This popular science article takes a brief look at work on spiroligomers, a solution for some of the hard problems in the design of custom molecules. This might be applied to building molecules that can break glucosepane, the molecule involved in the overwhelming majority of persistent, harmful cross-links in aged human tissues. These cross-links build up with age, linking together structural molecules of the extracellular matrix. This produces a loss of elasticity and increasing stiffness in tissues such as skin and blood vessel walls, the second of which is an important contributing cause of hypertension and consequent cardiovascular disease. Now that glucosepane can be cost-effectively synthesized, an advance funded by the SENS Research Foundation, we should expect to see more novel approaches to drug design being applied to cross-linking.

Christian Schafmeister’s academic research is now taking its first steps towards commercialisation in the form of his new start-up – ThirdLaw Technologies. The company seeks to harness the power of ‘spiroligomers’ to rapidly build new small molecules. “We are starting up a company to develop an artificial immune system. We’re making very large libraries of artificial molecules that could bind to protein surfaces. Proteins are these long chains of amino acids that fold into a three dimensional shape and do something amazing – I wanted to build molecules like that. But the problem with proteins and every other approach to this is trying to figure out how this long flexible molecule will fold into a three dimensional shape.”

Schafmeister came up with the idea for spiroligomers – using building blocks that are like amino acids but, instead of connecting through one bond, which allows rotational flexibility, his building blocks connect through two bonds. “So you make building blocks that are rings, and you connect them through rings, and so you build ladder molecules,. And you could programme the shape of those ladder molecules by controlling their stereochemistry, the shapes of the rings, and how you put them together.”

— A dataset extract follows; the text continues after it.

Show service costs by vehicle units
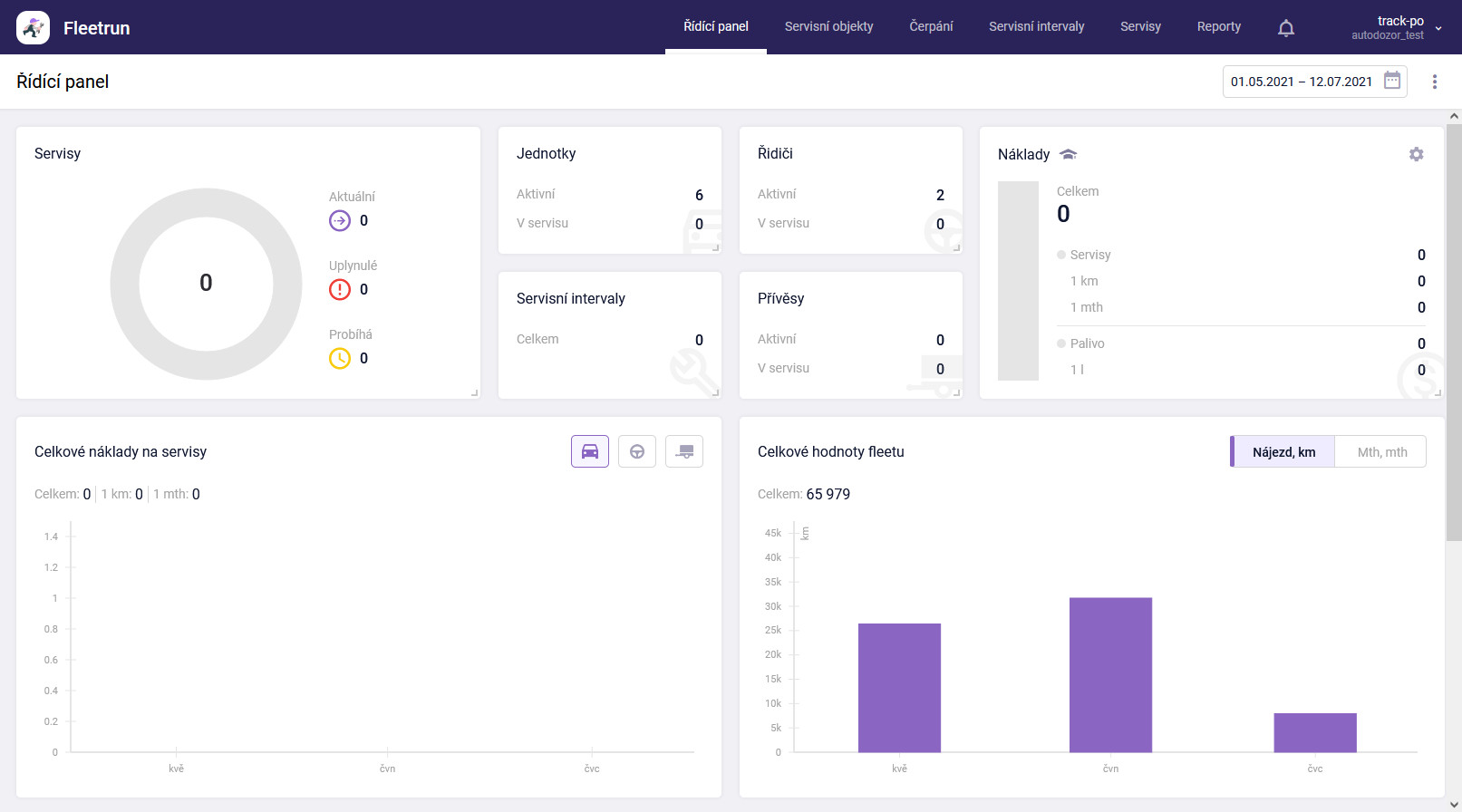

By achieving this, Schafmeister is able to create molecules that present as reactive groups like the side chains of amino acids, and hold them in a particular three dimensional constellation. This enables spiroligomers to do things like bind protein surfaces, or point them inwards to create pockets that enable catalysis and speed-up select chemical reactions. “The clearest aging-related application for spiroligomers is developing catalysts that can cleave the glucosepane crosslinks. That’s a clear goal and something that I think is unique to what we’re doing. We could do it in the next year – but it’s just a question of resources.”